Condition or disease Intervention/treatment Phase
Nonalcoholic Fatty Liver Disease (NAFLD) Type 2 Diabetes (T2DM) Drug: Lanifibranor Other: Placebo Phase 2

Detailed Description:

The study is a two-arm (placebo, lanifibranor 800 mg/day), randomized (1:1), double-blind, placebo-controlled, 24-week treatment study. Thirty four (n=34)patients with T2DM will be randomized, allowing for a 10% drop-out rate. The diagnosis of NAFLD on imaging will be done by measuring IHTG using the gold-standard magnetic resonance and spectroscopy (¹H-MRS) technique. Ten non-diabetic subjects without NAFLD will also serve as a control group for the metabolic and imaging procedures. The study will last 34-36 weeks (~6-8 weeks for run-in, 24 weeks of treatment and 4 weeks post-study follow-up), with an estimated recruitment period of ~9 months. Patients with uncontrolled T2DM and a diagnosis of "fatty liver" per history (elevated AST/ALT and/or liver fat on liver ultrasound or ¹H-MRS and/or other appropriate imaging technique - see below). Participants may be treated by diet only, or be on a stable dose of metformin and/or a sulfonylurea and/or a DPP-IV inhibitor for ≥ 2 months prior to enrollment. If the HbA1c is ≤8.0% on any of these diabetes medications, the dose of these medications will be kept stable throughout the study and baseline studies performed as outlined below.

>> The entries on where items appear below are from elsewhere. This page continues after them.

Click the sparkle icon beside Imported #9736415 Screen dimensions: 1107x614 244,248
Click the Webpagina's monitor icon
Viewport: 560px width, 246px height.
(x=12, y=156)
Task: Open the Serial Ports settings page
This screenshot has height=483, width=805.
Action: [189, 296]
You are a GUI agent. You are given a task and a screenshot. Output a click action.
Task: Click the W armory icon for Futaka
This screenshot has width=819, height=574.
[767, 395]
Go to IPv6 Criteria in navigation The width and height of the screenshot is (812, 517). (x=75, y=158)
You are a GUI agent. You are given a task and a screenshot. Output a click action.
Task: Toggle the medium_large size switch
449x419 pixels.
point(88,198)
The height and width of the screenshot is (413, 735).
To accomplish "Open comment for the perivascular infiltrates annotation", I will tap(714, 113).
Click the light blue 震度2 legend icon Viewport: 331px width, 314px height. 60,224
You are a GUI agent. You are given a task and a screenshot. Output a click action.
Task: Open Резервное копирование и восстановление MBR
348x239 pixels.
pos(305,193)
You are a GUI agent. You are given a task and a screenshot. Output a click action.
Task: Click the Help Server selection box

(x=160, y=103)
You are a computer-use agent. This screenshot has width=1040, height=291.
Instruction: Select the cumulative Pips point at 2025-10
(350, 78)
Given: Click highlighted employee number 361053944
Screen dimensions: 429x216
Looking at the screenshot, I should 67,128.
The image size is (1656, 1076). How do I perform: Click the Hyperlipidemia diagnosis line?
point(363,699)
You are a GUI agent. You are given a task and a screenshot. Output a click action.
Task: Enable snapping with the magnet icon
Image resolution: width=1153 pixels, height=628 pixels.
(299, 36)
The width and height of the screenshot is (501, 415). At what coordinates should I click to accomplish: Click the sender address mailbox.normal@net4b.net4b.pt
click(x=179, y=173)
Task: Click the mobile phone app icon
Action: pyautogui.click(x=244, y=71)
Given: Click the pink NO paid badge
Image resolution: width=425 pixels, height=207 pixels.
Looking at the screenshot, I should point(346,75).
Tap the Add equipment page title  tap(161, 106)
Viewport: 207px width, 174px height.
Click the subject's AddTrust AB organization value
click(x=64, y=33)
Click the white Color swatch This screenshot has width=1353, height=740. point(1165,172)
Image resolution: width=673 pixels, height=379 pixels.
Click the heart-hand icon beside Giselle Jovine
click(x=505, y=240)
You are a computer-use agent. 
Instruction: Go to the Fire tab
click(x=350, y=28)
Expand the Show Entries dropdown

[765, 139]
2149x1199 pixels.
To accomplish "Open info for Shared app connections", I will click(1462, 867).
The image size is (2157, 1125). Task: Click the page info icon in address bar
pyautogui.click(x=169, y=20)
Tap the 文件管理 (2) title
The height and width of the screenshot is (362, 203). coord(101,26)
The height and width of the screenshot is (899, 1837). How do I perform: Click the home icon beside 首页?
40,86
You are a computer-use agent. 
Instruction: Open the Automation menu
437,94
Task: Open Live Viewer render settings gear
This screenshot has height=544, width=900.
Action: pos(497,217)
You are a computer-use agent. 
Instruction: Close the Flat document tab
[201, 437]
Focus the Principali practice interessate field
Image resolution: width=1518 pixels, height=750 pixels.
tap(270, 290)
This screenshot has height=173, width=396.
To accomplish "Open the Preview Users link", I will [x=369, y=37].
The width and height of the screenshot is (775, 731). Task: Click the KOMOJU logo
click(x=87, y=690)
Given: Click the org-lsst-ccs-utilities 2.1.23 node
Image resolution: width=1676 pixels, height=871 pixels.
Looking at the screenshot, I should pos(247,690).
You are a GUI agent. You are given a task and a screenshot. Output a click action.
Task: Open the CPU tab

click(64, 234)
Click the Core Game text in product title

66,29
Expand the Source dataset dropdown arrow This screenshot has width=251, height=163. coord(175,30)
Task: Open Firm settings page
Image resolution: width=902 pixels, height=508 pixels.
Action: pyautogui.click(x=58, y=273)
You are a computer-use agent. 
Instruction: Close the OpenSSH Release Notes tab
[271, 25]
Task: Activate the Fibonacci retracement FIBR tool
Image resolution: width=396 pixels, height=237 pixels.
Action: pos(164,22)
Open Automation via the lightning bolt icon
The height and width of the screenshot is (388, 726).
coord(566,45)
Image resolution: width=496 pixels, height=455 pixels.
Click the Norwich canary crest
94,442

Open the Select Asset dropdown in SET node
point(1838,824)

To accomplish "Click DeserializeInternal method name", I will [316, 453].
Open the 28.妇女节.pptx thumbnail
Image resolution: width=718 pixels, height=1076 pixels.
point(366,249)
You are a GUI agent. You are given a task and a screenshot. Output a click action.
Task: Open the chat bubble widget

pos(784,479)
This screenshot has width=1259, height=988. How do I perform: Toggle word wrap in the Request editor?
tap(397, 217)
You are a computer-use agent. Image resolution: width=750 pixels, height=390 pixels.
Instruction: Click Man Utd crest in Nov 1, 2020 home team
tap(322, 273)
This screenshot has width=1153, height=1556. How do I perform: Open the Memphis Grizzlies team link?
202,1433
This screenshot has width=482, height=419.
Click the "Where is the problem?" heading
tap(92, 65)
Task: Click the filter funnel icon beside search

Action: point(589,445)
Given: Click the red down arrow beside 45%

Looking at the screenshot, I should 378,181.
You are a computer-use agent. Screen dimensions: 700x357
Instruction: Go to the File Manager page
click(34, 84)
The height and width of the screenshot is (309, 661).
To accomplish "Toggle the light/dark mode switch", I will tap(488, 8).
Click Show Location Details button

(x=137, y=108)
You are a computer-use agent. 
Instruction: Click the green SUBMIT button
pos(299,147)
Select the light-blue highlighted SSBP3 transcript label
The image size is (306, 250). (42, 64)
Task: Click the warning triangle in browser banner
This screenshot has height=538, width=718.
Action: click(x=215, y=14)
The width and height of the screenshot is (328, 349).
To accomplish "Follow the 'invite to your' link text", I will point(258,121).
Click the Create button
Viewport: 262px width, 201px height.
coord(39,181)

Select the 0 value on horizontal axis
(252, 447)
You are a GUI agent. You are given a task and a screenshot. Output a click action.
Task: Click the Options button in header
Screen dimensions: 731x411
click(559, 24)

If the HbA1c is > 8.0% but ≤ 9.5%, metformin (minimum dose required: 1,000 mg/day for metformin) and/or a sulfonylurea (minimum dose required: glimepiride 2 mg once daily) will be added, or doses maximized, during the first 2 weeks of the lead-in period. Afterwards, patient's metformin or sulfonylurea dose will be maintained at the new dose stable for 4 weeks before baseline metabolic and study-specific liver imaging.

After patients sign the informed consent and meet eligibility criteria, baseline imaging and metabolic studies will be performed. These will include measurement of IHTG by 1H-MRS, liver fibrosis by VCTE (Fibroscan) and MRE, and additional imaging by T1 MRI mapping. Metabolic testing will be done with the patient being admitted to the CRC (clinical research unit) for an overnight stay. Assessment of insulin sensitivity and DNL will be done with the administration of stable isotopes of glucose (intravenously) and deuterium labeled water (orally) to measure glucose and lipid turnover and substrate oxidation (with indirect calorimetry) during a euglycemic hyperinsulinemic clamp.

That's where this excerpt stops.